If the above exercises can be performed on your own at home, the complex of exercise therapy for neck hyperlordosis is better to be selected together with a physiotherapist. Exercise therapy restores the mobility of the spine and will relieve the feeling of heaviness in the neck and shoulders.

You can find exercise therapy complexes on the internet if you are sure that you can do all the exercises correctly.

4. Massage and Manual Therapy

It is worth trying in order to correct the deflection angle, improve or normalize blood circulation in the brain, reduce pain, strengthen the neck muscles, and restore their flexibility.

5. Swimming

Swimming allows you to engage all muscle groups, including the neck. Moreover, the load is distributed evenly over the whole body, but there is no load on the spine. If you regularly go to the pool, do exercise therapy and undergo a course of massage, the situation with cervical hyperlordosis will definitely improve.

6. Nutrition

It is more related to preventive methods. To prevent your condition from progressing, regularly consume dairy products, fish, meat, eggs, herbs, nuts, and berries.

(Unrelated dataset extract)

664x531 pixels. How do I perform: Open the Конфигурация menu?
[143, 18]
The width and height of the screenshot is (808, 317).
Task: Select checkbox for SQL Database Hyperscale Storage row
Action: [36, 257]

7. Correct Arrangement of the Workplace

To avoid aggravating the problem, the table and chair should be comfortable. Your computer or laptop should be placed in such a way that the sight is directed straight, and not down or up.

8. Sleeping Place

We recommend sleeping on an orthopedic mattress on a low pillow.

 

Stay healthy!

 

Round Back

Poor posture often occurs due to muscle weakness and lack of the habit of keeping your back straight. In the case of round back, there is a decrease in lumbar lordosis with a simultaneous increase in thoracic kyphosis.

Recommendations After Diagnosis

Important!

There is always a slight bulge in the thoracic region called kyphosis. However, if the kyphosis becomes significant, it transforms in the round back as people refer to as a “hump”. We hasten to reassure you that round back is more a habit of being in an uncomfortable position. And it is easier to work with a habit than with a disease. Read the guidelines to help you.

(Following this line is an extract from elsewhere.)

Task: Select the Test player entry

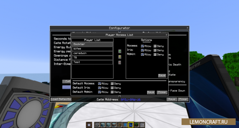Action: click(92, 62)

1. Keep your back straight

An upright posture is the main thing to keep in mind. To remember to keep your back straight, set a reminder on your phone or special applications. You can also use our ATLANT device for this purpose.

2. Do Pilates

Pilates is effective for any degree of round back. However, it is important to know that the more significant the stoop, the more time it takes to cope with it. The combination of static and dynamic load has beneficial effects on the body:

  • Nutrition of the intervertebral discs improves
  • Nutrition of the spinal cartilage is activated
  • Pilates engages the deepest muscles
  • Muscle frame is formed
  • Correct posture is formed by controlling and maintaining the balance of the body

 

3. Exercise and Stretch

You can do exercises on your own at home to strengthen the abdominal and back muscles as well as stretching. Doing regular stretching exercises for your chest, shoulders, back, and hips can help you get the spine upright and break the habit of rounding your shoulders.

4. Watch your weight

If you are overweight, the load on the spine increases. If the excess weight is small (5-10 kg), this is not a problem. In other cases, the weight needs to be gradually returned to normal.

5. Take breaks from work to warm up

Don’t sit in one place all day. Take breaks at your convenience. For example, 5 minutes per hour or 10 minutes for two hours. At lunchtime, it is better to walk for at least half an hour. If you can’t get out, you can warm up your shoulders and do a couple of simple exercises right at the work table (body turns, shoulder blades reduction, etc.).

6. Pay attention to how you sleep

The posture you’re used to sleeping in also affects your posture. To reduce the load on the spine, it is better to sleep on your side with a small pillow between your shins. The pillow should not be high.

Straighten your back right now and be healthy!